▶ WHAT YOU ARE ASKED TO DO: Lines from the one holding "You are a computer-use" through the end of the entries, inclusive, form the whole output; reproduce them exactly and omit pictures.

▶ LISTED RECORDS:
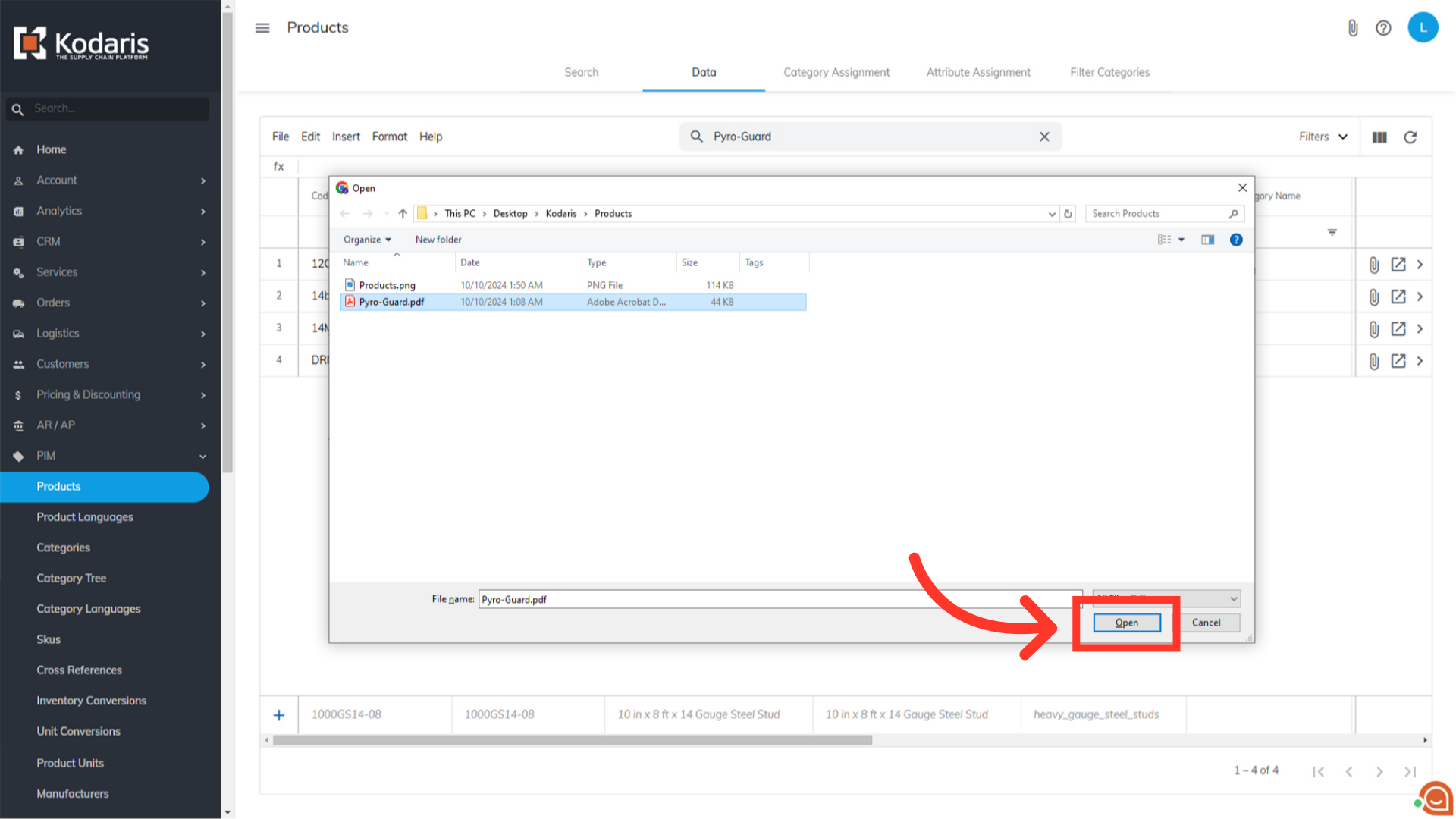Screen dimensions: 1456x819
Task: Click the attachment paperclip icon in top header
Action: point(1353,28)
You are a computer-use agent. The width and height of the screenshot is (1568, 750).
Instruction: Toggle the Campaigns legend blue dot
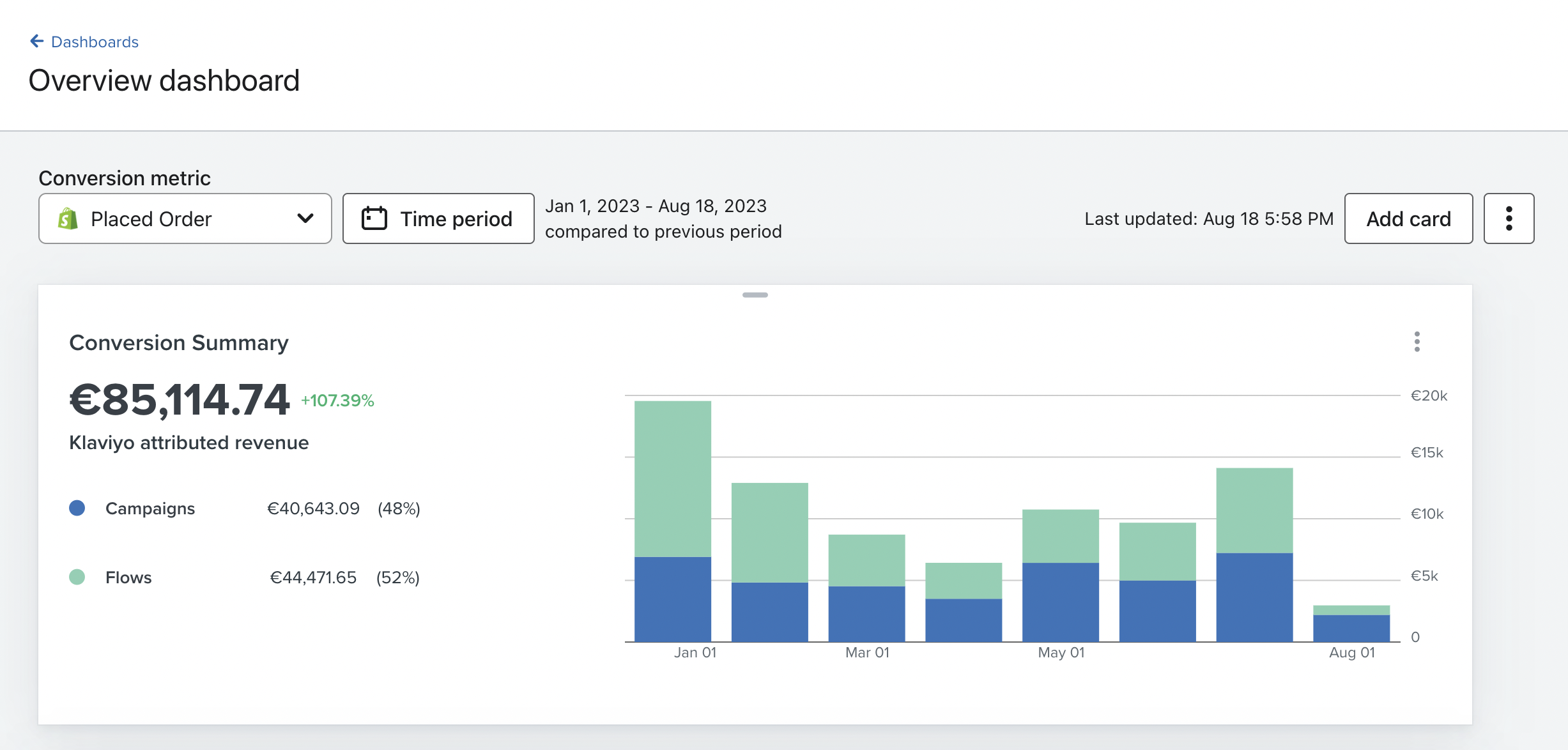(x=77, y=509)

▶ RESULT FOR THIS EXERCISE:
You are a computer-use agent. The width and height of the screenshot is (1568, 750).
Instruction: Toggle the Campaigns legend blue dot
(x=77, y=509)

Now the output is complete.